MieterEcho 320/Februar 2007

Quadrat EDITORIAL

Liebe Leserinnen und Leser,

das Wohnen in einer Eigentumswohnung ist teurer als das Wohnen in einer Mietwohnung. Diese Erkenntnis liegt für den gesunden Menschenverstand auf der Hand, aber eben dieser wird beim Erwerb von Eigentumswohnungen gerne beurlaubt. Stattdessen möchte man lieber in die eigene Tasche wirtschaften, als an den Vermieter zahlen, man träumt vom sicheren Wohnen und von möglichst geringen Wohnkosten im Alter.

Das alles ist Quatsch. Wenn eine Wohnung einen bestimmten Betrag wert ist, dann bringt sie ihrem Eigentümer auch eine entsprechende Miete. Wer diese Wohnung kauft, muss Kapitalkosten an die Bank zahlen oder auf die Erträge verzichten, die das Vermögen - anderweitig gut angelegt - bescheren könnte.

Der finanzielle Aufwand beim Kauf fällt eventuell noch höher aus, denn als Käufer/in einer Wohnung bekommt man nichts geschenkt.

Kein Mensch und vor allem kein Vermieter würde eine Mietwohnung in eine Eigentumswohnung umwandeln und verkaufen, wenn sie durch die Vermietung mehr einbrächte als durch den Verkauf. Hauseigentümer verdienen durch den Verkauf der Wohnung mehr als durch die Vermietung, die Banken verdienen an den Kapitalkosten mehr, als die Miete ausmacht - und deswegen funktioniert das System und es ist sogar noch genügend Geld für aufwendige Reklame vorhanden. Und wo es immer noch nicht richtig läuft und geschmiert werden muss, zeigt sich der Staat großzügig. Das alles kann man mit gesundem Menschenverstand erkennen, doch leider wird der, wie gesagt, oftmals suspendiert. Was man aber nicht so ohne Weiteres von außen abschätzen kann, ist das soziale Innere der umgewandelten Häuser. Die Eigentümergemeinschaft ist ein seltsames Gebilde. Freundliche Zeitgenossen, die von sich glauben, aufgeweckt, human und fortschrittlich zu sein, begegnen sich nicht mehr solidarisch, sondern in ihrer Eigenschaft als Eigentümer ängstlich darauf bedacht, sich möglichst vorteilhaft gegeneinander zu positionieren. Geschäftstüchtigkeit und Individualismus sind gefragt. Dieses "Anti-Kollektiv" wird gegenüber den einzelnen Wohnungseigentümer/innen nach der Änderung des Wohneigentumsgesetzes (WEG) noch wesentlich größere Befugnisse haben. Auch das sollte bei der Entscheidung für oder gegen eine Eigentumswohnung in Betracht gezogen werden.

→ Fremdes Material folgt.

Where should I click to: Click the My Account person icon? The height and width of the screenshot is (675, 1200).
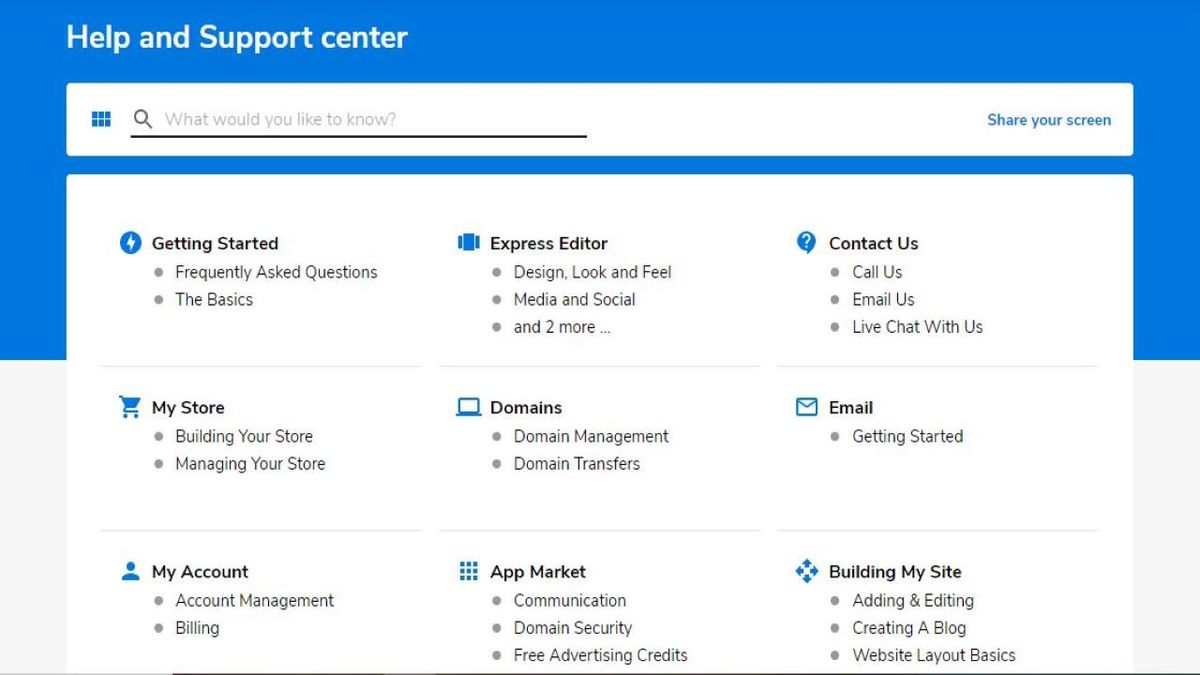click(x=129, y=571)
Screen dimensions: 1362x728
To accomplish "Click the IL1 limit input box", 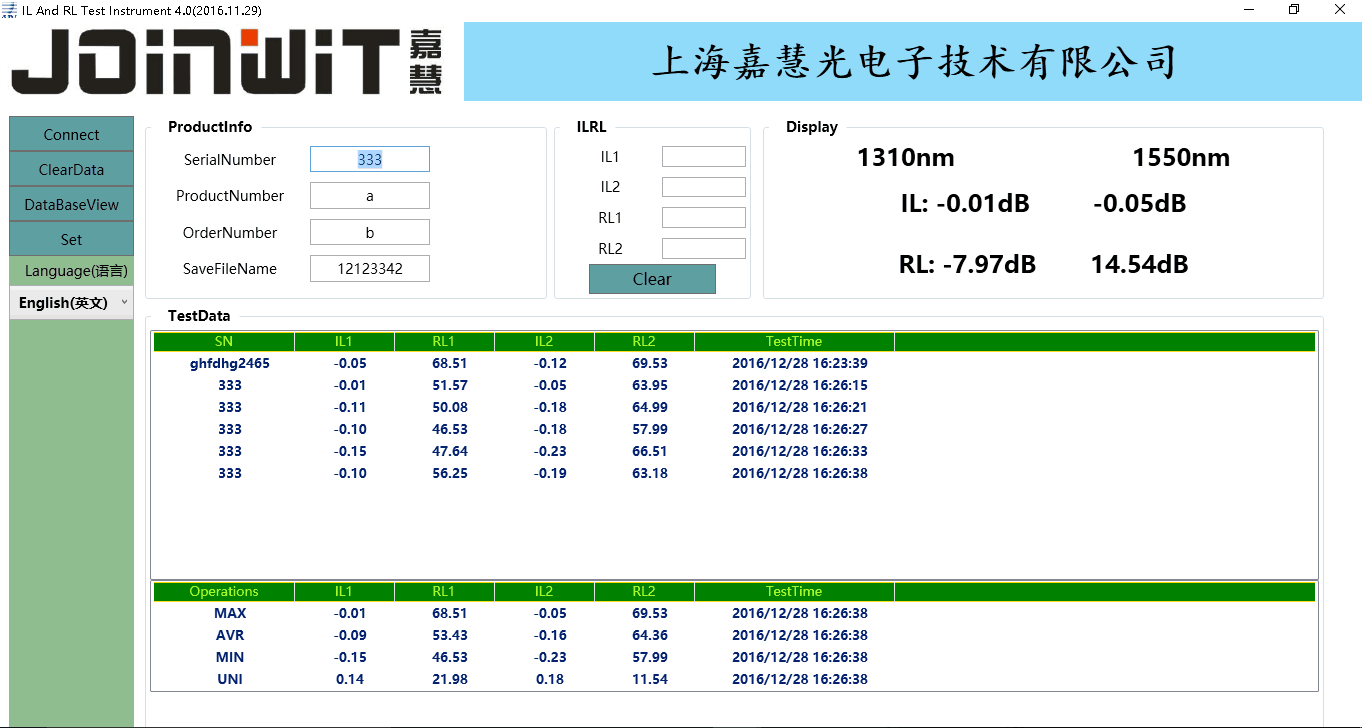I will click(703, 157).
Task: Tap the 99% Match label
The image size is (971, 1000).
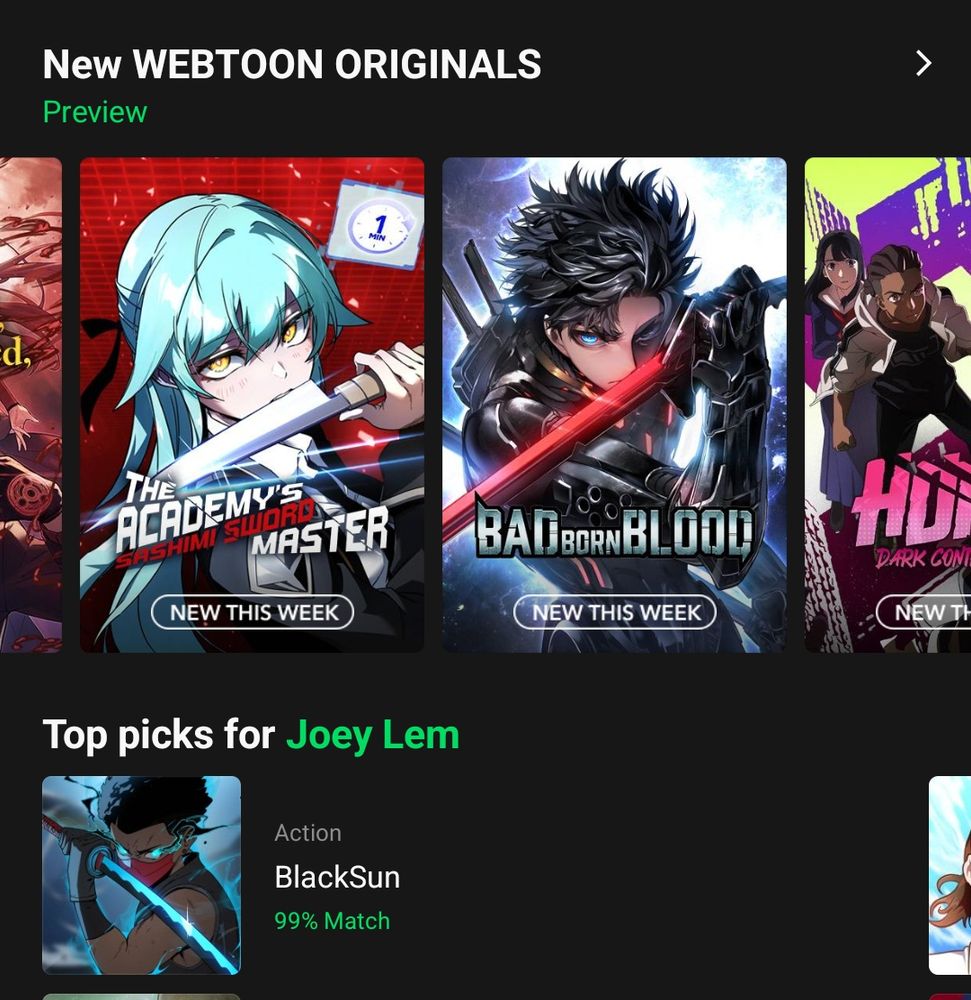Action: click(x=332, y=921)
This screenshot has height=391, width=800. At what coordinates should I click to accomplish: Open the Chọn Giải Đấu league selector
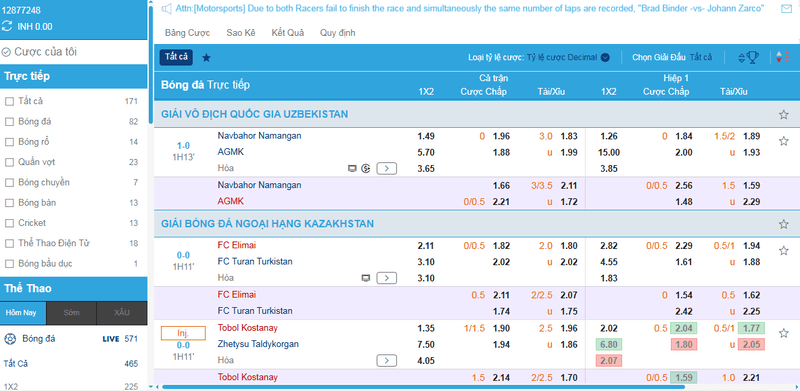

Dass man aber auch schon heute - vor dem Inkrafttreten der WEG-Novellierung - viel leichter die Eigentumswohnung verlieren kann, als aus der Mietwohnung zwangsgeräumt zu werden (wie es auch Statistiken über Zwangsräumungen zeigen), hat sich leider noch nicht herumgesprochen.

In einer Eigentumswohnung lebt es sich nicht sicherer, sondern gefährlicher, doch dies hält viele nicht vom Erwerb ab, denn die Entscheidung für eine Eigentumswohnung ist ein Produkt aus Dummheit und Angst.